Source records:
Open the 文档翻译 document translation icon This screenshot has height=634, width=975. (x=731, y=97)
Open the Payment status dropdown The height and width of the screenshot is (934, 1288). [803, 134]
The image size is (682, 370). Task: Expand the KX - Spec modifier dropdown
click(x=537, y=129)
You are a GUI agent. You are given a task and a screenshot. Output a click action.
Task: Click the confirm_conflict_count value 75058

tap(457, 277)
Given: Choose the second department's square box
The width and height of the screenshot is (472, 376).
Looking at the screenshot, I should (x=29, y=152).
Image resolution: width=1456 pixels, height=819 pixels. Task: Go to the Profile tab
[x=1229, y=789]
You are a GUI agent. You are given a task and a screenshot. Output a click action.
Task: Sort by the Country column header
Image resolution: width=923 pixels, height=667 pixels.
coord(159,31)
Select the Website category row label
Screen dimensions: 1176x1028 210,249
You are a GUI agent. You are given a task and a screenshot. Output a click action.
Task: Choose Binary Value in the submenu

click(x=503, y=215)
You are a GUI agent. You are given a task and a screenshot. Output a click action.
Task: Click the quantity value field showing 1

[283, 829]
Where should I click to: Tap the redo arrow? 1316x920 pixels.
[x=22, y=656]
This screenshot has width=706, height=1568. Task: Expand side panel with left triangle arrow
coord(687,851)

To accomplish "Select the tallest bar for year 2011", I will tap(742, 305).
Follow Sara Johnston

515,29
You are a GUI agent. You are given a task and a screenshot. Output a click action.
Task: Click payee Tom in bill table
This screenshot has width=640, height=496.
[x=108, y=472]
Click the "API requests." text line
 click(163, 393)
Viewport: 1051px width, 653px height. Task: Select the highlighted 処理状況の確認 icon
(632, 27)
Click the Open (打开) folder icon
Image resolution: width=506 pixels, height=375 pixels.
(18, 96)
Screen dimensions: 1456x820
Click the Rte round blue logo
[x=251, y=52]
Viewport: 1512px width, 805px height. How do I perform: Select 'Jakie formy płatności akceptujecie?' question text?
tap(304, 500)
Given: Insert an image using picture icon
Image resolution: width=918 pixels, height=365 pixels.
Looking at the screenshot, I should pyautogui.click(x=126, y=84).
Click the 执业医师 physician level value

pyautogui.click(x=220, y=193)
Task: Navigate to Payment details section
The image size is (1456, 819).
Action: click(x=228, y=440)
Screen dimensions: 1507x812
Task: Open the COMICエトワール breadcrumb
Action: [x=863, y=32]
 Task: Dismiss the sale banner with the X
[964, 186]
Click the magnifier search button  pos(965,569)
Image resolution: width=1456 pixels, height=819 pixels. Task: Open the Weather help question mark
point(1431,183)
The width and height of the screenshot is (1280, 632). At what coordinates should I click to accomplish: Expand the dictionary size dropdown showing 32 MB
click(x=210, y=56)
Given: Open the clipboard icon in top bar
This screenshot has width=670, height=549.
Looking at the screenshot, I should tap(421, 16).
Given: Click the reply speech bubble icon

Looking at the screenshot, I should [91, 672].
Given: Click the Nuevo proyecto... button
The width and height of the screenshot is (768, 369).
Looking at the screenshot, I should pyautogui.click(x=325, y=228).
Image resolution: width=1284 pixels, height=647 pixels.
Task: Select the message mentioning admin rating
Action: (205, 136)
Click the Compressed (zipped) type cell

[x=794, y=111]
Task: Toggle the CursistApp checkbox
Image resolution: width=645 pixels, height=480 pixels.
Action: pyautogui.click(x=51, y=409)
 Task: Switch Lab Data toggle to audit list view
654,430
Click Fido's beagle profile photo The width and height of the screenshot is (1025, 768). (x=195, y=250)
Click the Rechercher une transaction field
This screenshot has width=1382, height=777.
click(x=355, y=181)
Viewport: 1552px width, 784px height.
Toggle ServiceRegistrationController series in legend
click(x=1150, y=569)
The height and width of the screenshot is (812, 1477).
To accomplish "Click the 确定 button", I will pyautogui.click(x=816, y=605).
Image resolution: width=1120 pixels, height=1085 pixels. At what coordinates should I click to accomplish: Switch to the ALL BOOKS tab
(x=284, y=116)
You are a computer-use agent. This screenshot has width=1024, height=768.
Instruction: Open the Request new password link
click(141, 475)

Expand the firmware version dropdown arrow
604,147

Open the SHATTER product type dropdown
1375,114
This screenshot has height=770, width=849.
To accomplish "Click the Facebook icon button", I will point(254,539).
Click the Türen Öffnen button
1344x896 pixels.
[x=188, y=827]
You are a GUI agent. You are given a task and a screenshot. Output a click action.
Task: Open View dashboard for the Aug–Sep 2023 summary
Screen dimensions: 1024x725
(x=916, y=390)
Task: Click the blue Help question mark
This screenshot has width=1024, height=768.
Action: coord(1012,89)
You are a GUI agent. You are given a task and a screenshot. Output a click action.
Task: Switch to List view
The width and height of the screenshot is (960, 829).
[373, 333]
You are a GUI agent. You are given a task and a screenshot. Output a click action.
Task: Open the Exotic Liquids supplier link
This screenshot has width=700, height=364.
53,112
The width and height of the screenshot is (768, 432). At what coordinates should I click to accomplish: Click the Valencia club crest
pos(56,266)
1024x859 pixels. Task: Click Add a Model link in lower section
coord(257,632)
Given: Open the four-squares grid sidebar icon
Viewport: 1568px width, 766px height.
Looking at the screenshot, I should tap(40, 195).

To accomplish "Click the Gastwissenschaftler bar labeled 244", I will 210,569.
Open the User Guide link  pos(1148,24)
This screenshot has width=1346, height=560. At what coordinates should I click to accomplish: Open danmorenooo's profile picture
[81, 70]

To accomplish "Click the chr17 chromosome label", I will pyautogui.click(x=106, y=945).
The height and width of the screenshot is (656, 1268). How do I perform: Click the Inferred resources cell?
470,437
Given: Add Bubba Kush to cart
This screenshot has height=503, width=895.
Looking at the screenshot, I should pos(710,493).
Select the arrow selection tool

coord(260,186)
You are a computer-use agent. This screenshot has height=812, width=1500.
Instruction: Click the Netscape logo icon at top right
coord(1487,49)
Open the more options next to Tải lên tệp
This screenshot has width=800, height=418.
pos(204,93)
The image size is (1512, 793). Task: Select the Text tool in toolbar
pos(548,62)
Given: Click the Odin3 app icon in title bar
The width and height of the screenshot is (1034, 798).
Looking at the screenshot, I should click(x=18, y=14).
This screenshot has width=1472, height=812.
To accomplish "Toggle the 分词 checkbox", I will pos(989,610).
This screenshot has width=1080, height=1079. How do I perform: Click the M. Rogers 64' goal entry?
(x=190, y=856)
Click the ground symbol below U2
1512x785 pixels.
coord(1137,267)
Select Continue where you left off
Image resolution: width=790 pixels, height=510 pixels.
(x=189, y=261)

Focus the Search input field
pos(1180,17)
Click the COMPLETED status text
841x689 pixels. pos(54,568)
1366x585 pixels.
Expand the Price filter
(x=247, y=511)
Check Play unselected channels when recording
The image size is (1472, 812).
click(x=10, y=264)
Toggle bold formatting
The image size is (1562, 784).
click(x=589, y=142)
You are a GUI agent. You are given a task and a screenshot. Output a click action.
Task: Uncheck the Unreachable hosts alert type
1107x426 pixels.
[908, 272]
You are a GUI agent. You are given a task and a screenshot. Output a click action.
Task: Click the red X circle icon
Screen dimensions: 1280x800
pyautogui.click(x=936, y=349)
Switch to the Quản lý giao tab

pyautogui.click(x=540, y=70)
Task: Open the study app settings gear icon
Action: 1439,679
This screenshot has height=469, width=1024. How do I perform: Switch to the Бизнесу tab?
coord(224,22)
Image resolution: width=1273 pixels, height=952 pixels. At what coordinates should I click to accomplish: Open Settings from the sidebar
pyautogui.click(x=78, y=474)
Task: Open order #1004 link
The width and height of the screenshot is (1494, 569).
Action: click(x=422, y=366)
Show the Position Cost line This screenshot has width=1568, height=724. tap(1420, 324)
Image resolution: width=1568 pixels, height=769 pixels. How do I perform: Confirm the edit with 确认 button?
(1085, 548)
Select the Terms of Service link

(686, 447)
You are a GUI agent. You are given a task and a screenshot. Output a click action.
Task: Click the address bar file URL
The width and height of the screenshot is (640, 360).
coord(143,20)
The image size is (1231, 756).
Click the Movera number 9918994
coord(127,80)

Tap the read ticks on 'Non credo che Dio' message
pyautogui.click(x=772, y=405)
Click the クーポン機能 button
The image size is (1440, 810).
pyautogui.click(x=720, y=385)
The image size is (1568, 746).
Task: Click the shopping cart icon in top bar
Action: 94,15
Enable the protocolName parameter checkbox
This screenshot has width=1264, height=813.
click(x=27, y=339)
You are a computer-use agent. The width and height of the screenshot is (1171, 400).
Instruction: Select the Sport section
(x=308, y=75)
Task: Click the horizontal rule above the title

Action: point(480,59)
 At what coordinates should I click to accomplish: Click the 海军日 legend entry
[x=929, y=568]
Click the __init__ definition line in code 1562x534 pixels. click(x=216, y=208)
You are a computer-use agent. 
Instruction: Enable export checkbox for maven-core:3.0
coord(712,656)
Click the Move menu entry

◆ Instructions to follow ◆
Return, word for word, the lines of the items above that start with the line containing "Given: Add Bubba Kush to cart" and end with the line containing "pos(204,93)". Include both of those lines.

◆ The output ◆
Given: Add Bubba Kush to cart
This screenshot has height=503, width=895.
Looking at the screenshot, I should pos(710,493).
Select the arrow selection tool

coord(260,186)
You are a computer-use agent. This screenshot has height=812, width=1500.
Instruction: Click the Netscape logo icon at top right
coord(1487,49)
Open the more options next to Tải lên tệp
This screenshot has width=800, height=418.
pos(204,93)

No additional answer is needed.